HR 418 passed the House of Representatives without any debate. The Senate should oppose this bill on its merits and just say "no" to it either as a stand-alone measure or one attached to important legislation, as the House did, attaching it to the must-pass supplemental appropriations bill that funds tsunami relief and our troops in Iraq. Our senators, Arlen Specter and Rick Santorum, need to step up and oppose this bad bill. It would do the following:

Harm refugees: The heightened eligibility standards and stricter requirements for evidence in the Real ID Act would permit the denial of asylum to a Christian fleeing persecution, a battered immigrant woman or a Soviet Jew who was beaten and robbed by police, if each cannot prove that persecution was the "central" motive of their attackers, and if none can provide documentary proof that persecution was the motive.

Hurt long-time permanent residents: The Real ID Act would make noncitizens, including long-time permanent residents, deportable for past lawful speech or associations. This strips from immigrants First Amendment rights they are entitled to and that are cherished by us all. It would, for example, permit the deportation of a legal permanent resident who innocently makes an online contribution to a tsunami relief fund that is a subsidiary of an organization in a Tamil Tiger-controlled region of Sri Lanka.

Permit more secret hearings and trials and cut back judicial review of deportation orders: The Real ID Act would broadly expand the restrictions on judicial review imposed by laws enacted in 1996 that gave rise to in absentia deportation trials, closed-door secret-evidence deportation trials, and video-conference deportation trials where the judge is in one city and the alien in another. The bill also would not prevent asylum seekers, already fighting uphill battles to prove their cases, from being deported back to their persecutors before a final decision by a federal court.

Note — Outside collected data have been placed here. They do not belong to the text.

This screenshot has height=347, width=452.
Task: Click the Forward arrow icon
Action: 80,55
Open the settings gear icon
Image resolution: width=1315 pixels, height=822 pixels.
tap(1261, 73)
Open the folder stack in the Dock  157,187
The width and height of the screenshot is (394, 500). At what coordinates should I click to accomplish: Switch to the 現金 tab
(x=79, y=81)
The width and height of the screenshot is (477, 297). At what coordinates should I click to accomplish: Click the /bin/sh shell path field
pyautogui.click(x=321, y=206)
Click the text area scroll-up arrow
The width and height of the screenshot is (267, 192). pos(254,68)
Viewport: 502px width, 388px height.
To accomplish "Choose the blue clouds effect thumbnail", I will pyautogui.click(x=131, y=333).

Put untested drivers behind the wheel: The Real ID Act would make it far harder for an alien, legal or not, to get a driver's license. By setting federal eligibility requirements for driver's licenses, including restrictions on immigrants' access to licenses, the Real ID Act would undermine, not enhance, national security by pushing people deeper into the shadows.

The largest set of law enforcement databases in the world are the driver's license records held by the states. If we prevent those about whom we want information from giving us that information, how does that advance national security and law enforcement? And, licensing is a means to assure that those who drive on our roads have some degree of skill. The Real ID Act will stop even the minimal skills-testing that comes with getting a driver's license.

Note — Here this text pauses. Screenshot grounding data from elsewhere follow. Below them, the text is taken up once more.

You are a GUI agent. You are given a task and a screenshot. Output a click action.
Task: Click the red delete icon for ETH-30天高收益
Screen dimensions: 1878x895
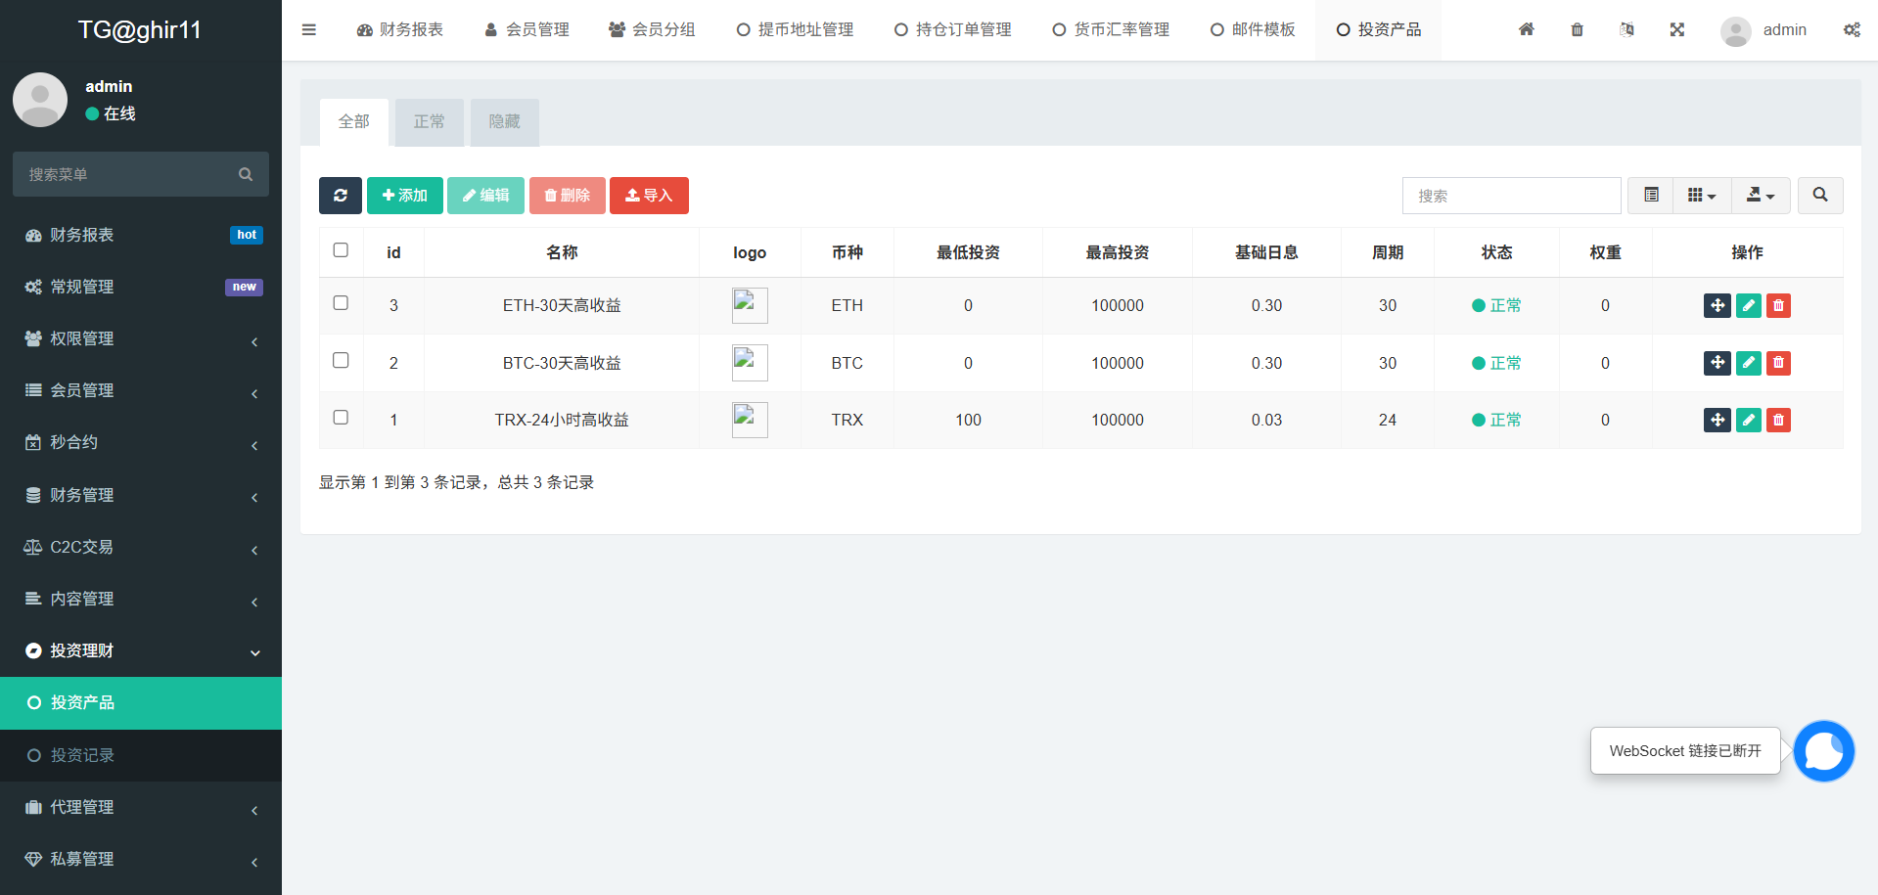click(1778, 306)
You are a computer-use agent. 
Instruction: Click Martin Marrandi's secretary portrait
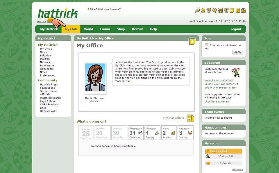[95, 77]
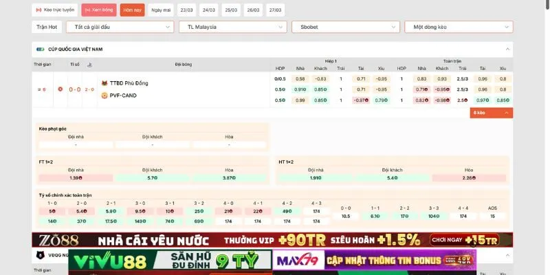Open the Tất cả giải đấu dropdown
The image size is (550, 275).
(120, 27)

Encourage "bounty hunters": Under Real ID, private bounty hunters would be given access to confidential law enforcement files on noncitizens. It is already difficult to determine the status of an immigrant in the United States, with the myriad documents that can indicate lawful presence. It is even harder to determine whether a specific individual is in deportation proceedings, and to determine with certainty the identity of an individual suspected of being in the United States illegally.

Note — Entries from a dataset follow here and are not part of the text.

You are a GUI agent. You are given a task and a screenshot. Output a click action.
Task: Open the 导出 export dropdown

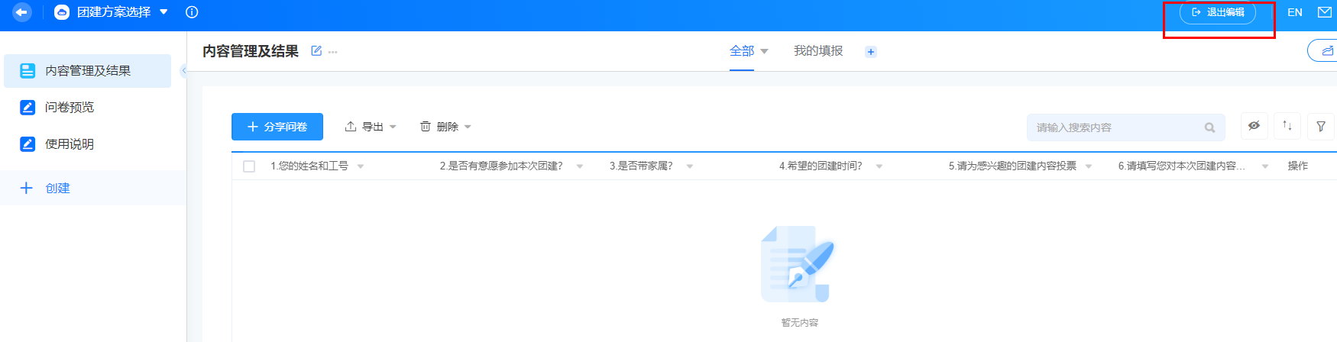click(371, 127)
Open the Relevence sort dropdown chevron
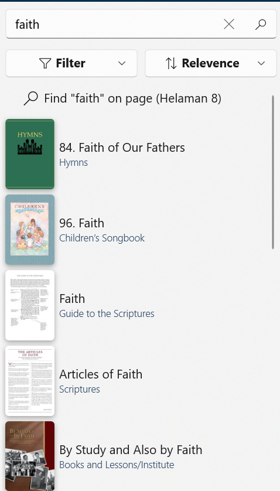Viewport: 280px width, 491px height. click(x=261, y=63)
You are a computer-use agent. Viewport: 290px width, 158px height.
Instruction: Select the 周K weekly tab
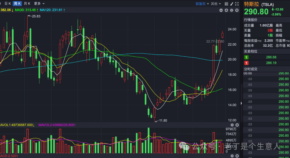(17, 3)
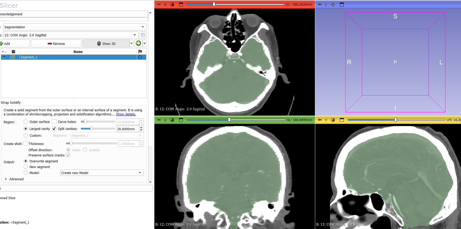Toggle Segment_1 visibility eye icon

point(4,57)

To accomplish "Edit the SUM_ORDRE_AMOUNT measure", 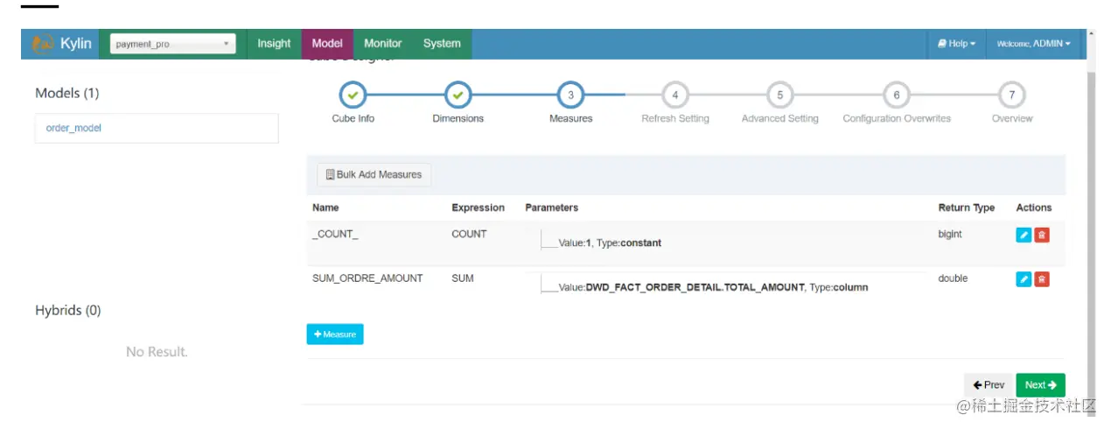I will [x=1024, y=279].
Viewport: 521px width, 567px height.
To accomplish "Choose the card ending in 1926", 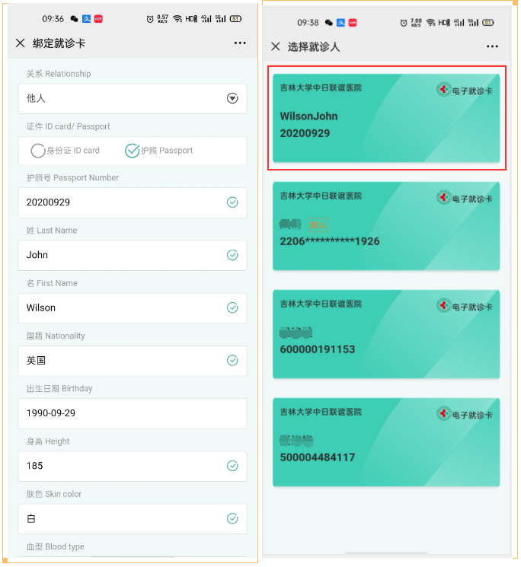I will click(385, 226).
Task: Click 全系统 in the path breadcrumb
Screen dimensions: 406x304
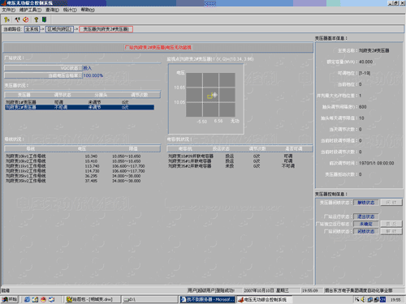Action: point(32,29)
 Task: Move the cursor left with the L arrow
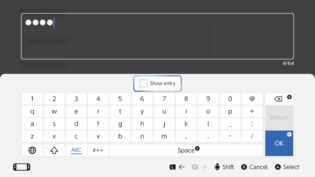(177, 167)
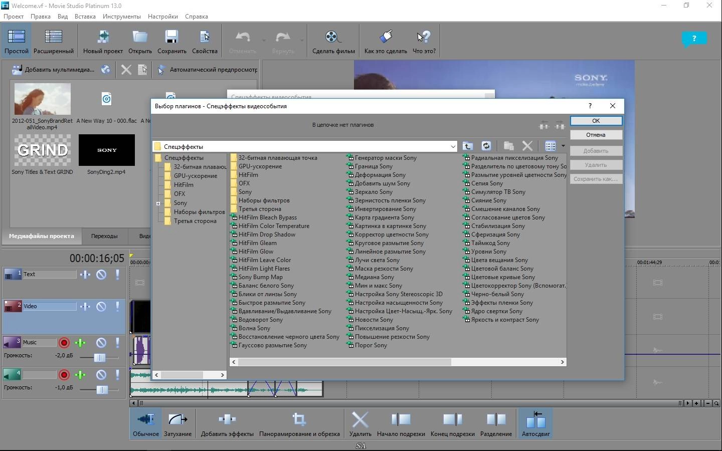The height and width of the screenshot is (451, 722).
Task: Mute the Video track
Action: pyautogui.click(x=101, y=306)
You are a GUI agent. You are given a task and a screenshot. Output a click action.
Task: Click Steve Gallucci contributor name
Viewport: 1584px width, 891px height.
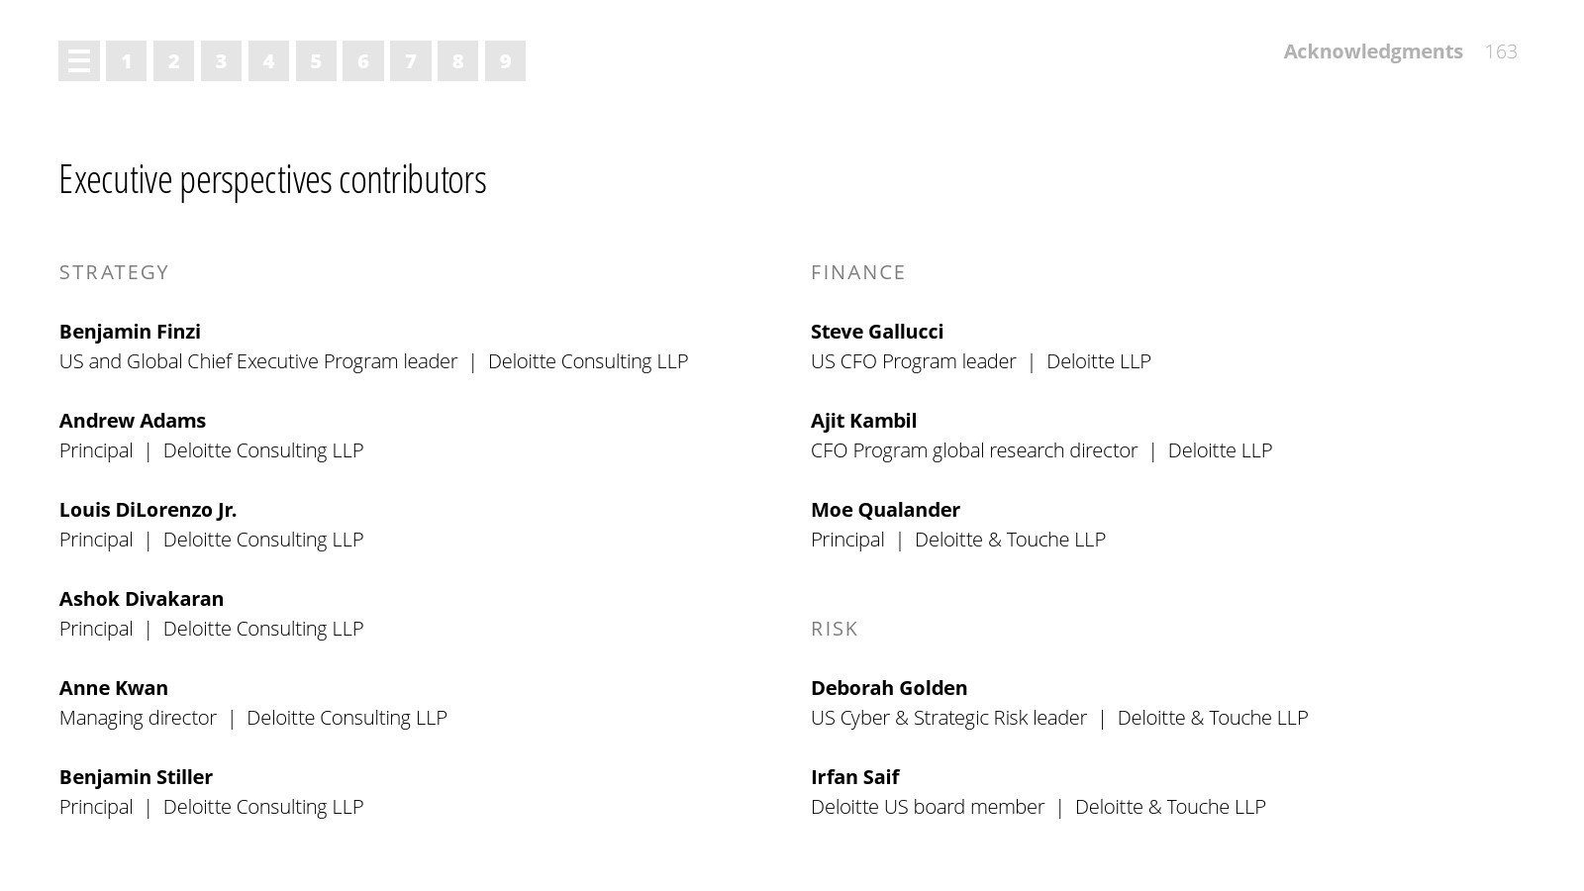pos(877,332)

The Real ID Act would give broad powers to untrained and bounty-driven civilians to stalk and arrest immigrants, even when they meet the terms of their bonds, solely on the bounty hunter's opinion that they might flee.

Authorize disregard of our laws in order to build a fence along our border: The Real ID Act would authorize the secretary of Homeland Security to waive all federal, state and local laws to expedite construction of security fences and barriers at our borders. Construction of the fence could proceed without regard to wage and hour protections, hiring and anti-discrimination laws, occupational safety laws and environmental laws.

None of the provisions in this bill has been subject to hearings or meaningful debate. And none of these measures would have prevented or impeded the 9/11 attacks. Tragically, these provisions also would do nothing to make us safer. In fact, they would undermine our security by diverting resources from effective initiatives and alienate immigrant populations here and our allies abroad.